OBJECTIVE: The standard protocol of antibiotic prophylaxis in radical prostatectomy remains to be established. We retrospectively compared the occurrence of perioperative infections following radical prostatectomy between two different protocols of antibiotic prophylaxis.

METHODS: This study included 106 cases of radical retropubic prostatectomy managed on the clinical pathways. Two different protocols of antibiotic prophylaxis were used in otherwise identical pathways. Between January and December 2004, 50 patients received a second generation cephem, cefotiam, for 4 days, beginning 30 min before surgery (4-day group), whilst between December 2004 and July 2005, only two doses of cefotiam were given on the day of operation in 56 patients (1-day group). The incidence of surgical site infection (SSI) and remote infection (RI) was retrospectively investigated.

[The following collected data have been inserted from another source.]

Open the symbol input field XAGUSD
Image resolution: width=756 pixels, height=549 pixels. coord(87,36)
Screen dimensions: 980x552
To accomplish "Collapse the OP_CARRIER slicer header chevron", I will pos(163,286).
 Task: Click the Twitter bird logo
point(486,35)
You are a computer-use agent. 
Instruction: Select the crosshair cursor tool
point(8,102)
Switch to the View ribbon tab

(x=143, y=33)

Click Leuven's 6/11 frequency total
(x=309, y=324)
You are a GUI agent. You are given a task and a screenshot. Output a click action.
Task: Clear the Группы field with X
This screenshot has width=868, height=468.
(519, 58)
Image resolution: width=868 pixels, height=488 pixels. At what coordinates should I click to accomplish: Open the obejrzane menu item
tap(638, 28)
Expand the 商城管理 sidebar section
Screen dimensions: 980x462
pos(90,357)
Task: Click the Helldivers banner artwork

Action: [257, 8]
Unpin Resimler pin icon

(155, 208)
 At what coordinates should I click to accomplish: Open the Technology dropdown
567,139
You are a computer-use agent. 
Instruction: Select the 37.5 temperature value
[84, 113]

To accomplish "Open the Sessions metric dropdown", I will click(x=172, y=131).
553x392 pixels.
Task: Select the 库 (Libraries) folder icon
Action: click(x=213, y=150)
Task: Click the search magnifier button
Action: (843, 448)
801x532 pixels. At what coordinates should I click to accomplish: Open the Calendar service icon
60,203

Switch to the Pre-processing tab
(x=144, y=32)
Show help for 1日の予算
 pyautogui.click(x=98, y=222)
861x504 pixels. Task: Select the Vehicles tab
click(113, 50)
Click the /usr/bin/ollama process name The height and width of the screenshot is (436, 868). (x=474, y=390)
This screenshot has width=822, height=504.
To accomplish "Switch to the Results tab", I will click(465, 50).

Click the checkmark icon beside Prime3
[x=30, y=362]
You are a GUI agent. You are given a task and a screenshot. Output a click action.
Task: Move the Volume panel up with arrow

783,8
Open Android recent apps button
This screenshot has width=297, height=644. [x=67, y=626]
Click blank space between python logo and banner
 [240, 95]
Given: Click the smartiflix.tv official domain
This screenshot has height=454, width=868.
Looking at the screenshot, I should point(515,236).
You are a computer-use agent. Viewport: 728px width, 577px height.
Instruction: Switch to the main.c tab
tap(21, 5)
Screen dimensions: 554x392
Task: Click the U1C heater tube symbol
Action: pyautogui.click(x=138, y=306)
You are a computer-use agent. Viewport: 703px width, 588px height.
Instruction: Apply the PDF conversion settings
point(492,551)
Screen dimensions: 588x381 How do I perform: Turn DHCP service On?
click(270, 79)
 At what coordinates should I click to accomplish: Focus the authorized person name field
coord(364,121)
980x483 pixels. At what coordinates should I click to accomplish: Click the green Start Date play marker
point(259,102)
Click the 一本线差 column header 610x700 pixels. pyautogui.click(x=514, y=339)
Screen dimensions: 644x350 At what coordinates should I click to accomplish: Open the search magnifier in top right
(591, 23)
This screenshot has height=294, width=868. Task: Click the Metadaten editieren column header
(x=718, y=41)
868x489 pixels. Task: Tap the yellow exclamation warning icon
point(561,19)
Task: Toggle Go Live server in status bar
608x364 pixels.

RESULTS: Superficial incisional SSI occurred in one (1.8%) patient in the 1-day group, whereas no patient in the 4-day group developed SSI. No RI was observed in either the 1-day or 4-day group. Intravenous antibiotics were administered besides the pathway in a patient in the 1-day group because unexplained fever more than 38 degrees C continued postoperative day (POD) 2 through POD 4 without signs of SSI or RI. Excluding this case, postoperative more than 38 degrees C was rare and transient after POD 2.

CONCLUSION: The incidence of SSI and RI was low and not significantly different between the 1-day and 4-day groups. Therefore, the 1-day protocol of prophylactic antibiotic treatment seems adequate for preventing perioperative infections in radical prostatectomy.